Fue apresado por eso y cuentan que se enamoró de la hija ciega del carcelero, le devolvió la visión y le envió una carta de amor que firmó como «de su Valentín». Fue ejecutado un 14 de febrero.
Como esa, existen otras historias sobre el origen de la fecha que nos invitan a sentir la fuerza de ese sentimiento, capaz de saltarle por encima a las leyes más recias y perdurar más allá de la muerte.
Vive en cada detalle, en cada gesto, cada palabra. Se alimenta de caricias, de besos, de frases. Domina mil idiomas y se adapta a todas las culturas. Su lenguaje es el más universal y aun sin bandera vive en todas las naciones y pasa por encima de los límites geográficos.
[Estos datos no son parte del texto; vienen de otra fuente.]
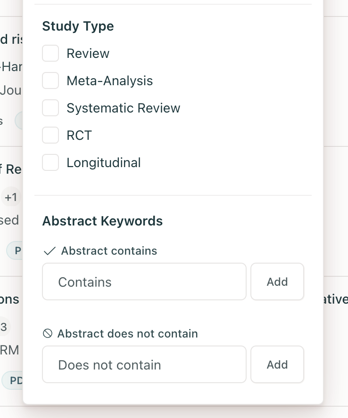The height and width of the screenshot is (418, 348).
Task: Open the +1 badge behind the panel
Action: pyautogui.click(x=11, y=197)
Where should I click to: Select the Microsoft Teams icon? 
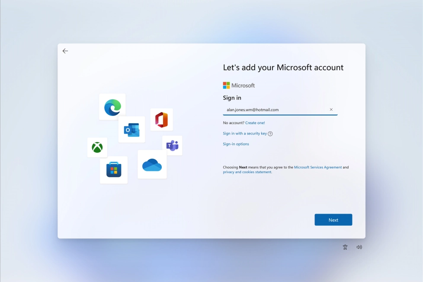pos(172,146)
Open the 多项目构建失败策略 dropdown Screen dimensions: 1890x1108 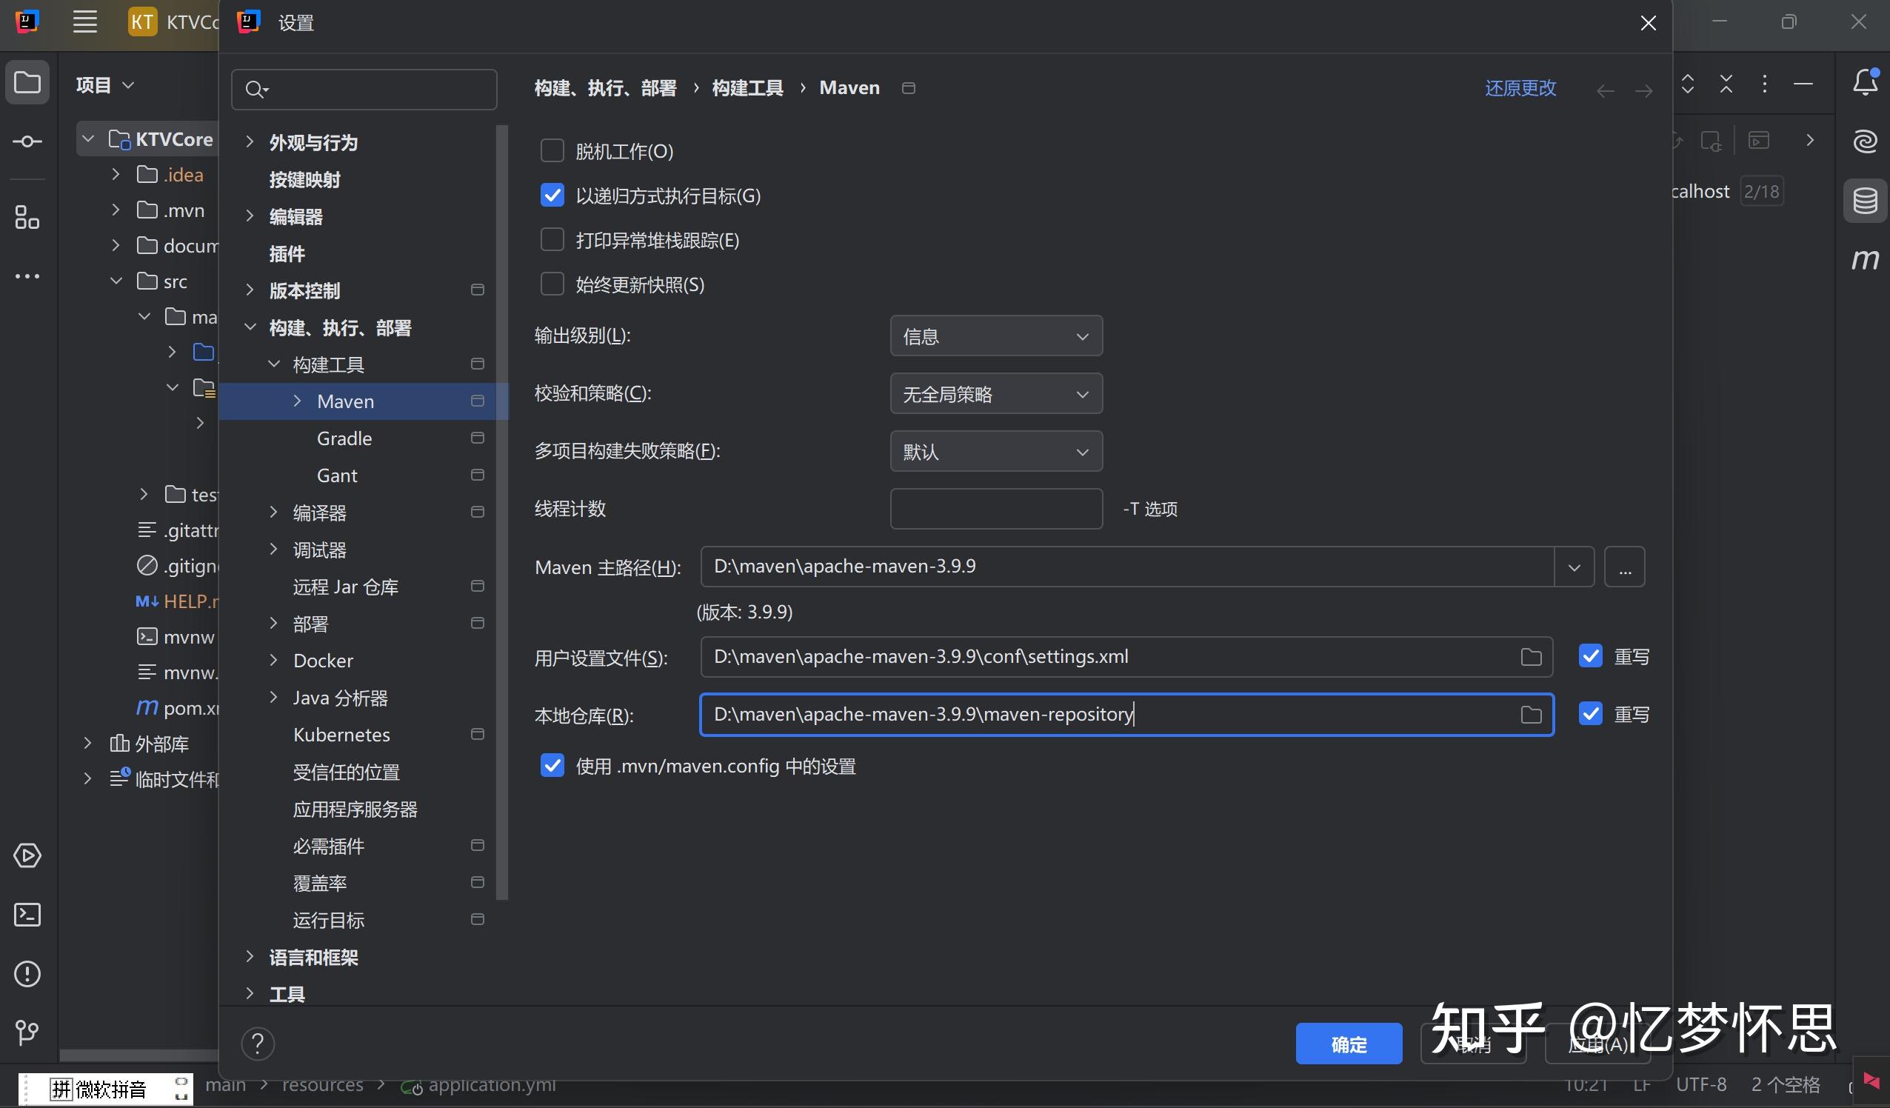(995, 452)
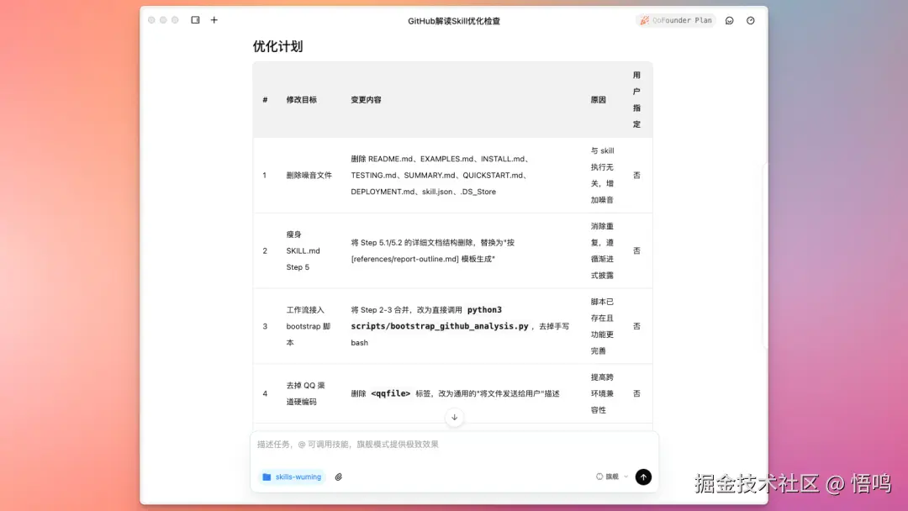The height and width of the screenshot is (511, 908).
Task: Click the red close traffic light
Action: (150, 19)
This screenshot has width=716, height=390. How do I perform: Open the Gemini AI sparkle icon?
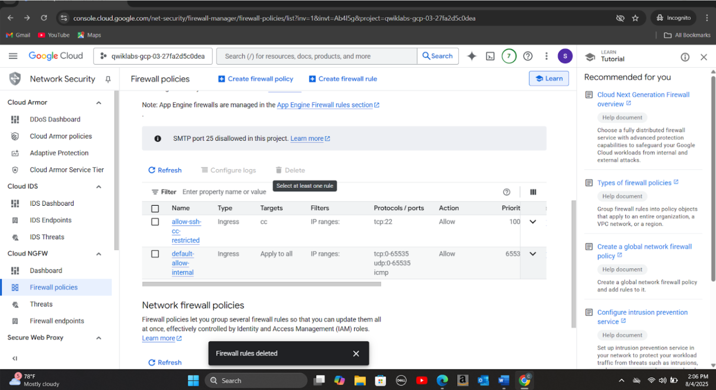(x=472, y=56)
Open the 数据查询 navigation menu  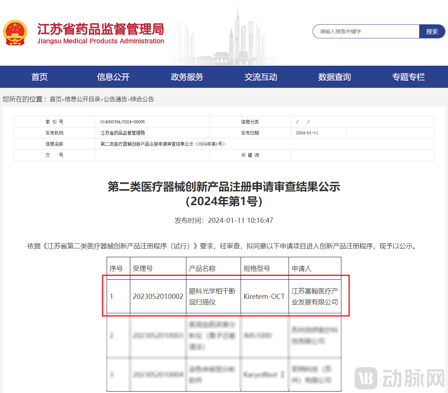point(334,77)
Aunque dedicamos un día a celebrar este sentimiento, amamos en todo momento. Aun cuando fingimos sentir odio estamos pensando en el otro, queriendo al otro. Ni siquiera enfadados dejamos de querer, ni con arrugas en la frente y canas, y sin sonrisa en los labios. Simplemente porque somos seres humanos, y ni los más recios de corazón pueden contener la delicia de sostener un bebé, la dulzura de besar una boca, la calidez de un apretón de manos o la fortaleza que imprime un «te quiero».